Say I have a data frame like the following:
mydf <- data.frame(id=LETTERS, locus=c(rep("alpha",14),rep("beta",12)),
group=c(rep(1,2),rep(2,6),rep(3,6),rep(4,4),rep(5,4),rep(6,4)),
pair=c(1:12,14,15,3,4,6,8,9:16))
which looks like this:
> mydf
id locus group pair
1 A alpha 1 1
2 B alpha 1 2
3 C alpha 2 3
4 D alpha 2 4
5 E alpha 2 5
6 F alpha 2 6
7 G alpha 2 7
8 H alpha 2 8
9 I alpha 3 9
10 J alpha 3 10
11 K alpha 3 11
12 L alpha 3 12
13 M alpha 3 14
14 N alpha 3 15
15 O beta 4 3
16 P beta 4 4
17 Q beta 4 6
18 R beta 4 8
19 S beta 5 9
20 T beta 5 10
21 U beta 5 11
22 V beta 5 12
23 W beta 6 13
24 X beta 6 14
25 Y beta 6 15
26 Z beta 6 16
It has an id
column as a primary key, and ids
are divided into locus
alpha and beta. Each id
in alpha should have a pair in beta (column pair
), though there might be cases of orphan alpha or beta ids
(due to prior filtering).
ids
are also grouped in different groups (column group
), which were defined on a per-locus basis.
Now I want to define another grouping variable new_group
that reflects the alpha–beta pairing information.
This seems very straightforward visually, but I am struggling to define the rules in an automatic way, so that every possible situation is taken into account.
The desired output for the example data frame above would be the following (colors just for guidance):
Note that I only define a new_group
when pair
information is found, so ids
A and B do not belong to any new_group
.
ids
C, D, F and H have pair
information in beta, so they all constitute new_group
1; since ids
E and G belong to the same group, they are pooled together (even if they do not have pair
information).
ids
from I to N have pair information in beta grouped in different groups, so new_group
2 has to be split in beta into 2a and 2b.
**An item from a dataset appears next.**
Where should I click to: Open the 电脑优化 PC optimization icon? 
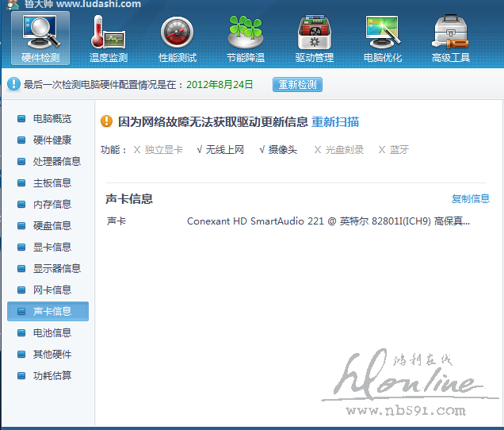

Essentially, rules would be:
- make a new group when at least one id of a group contains pair info in the other locus
- for ids without pair info, pool them into the same new group if other ids from their group have paired info
- groups in alpha can be paired to multiple groups in beta, and conversely groups in beta can be paired to multiple groups in alpha, in which case letter suffixes are used
- anything else I’m not thinking about…
I’m honestly not sure how to get this started… Any hint would be appreciated!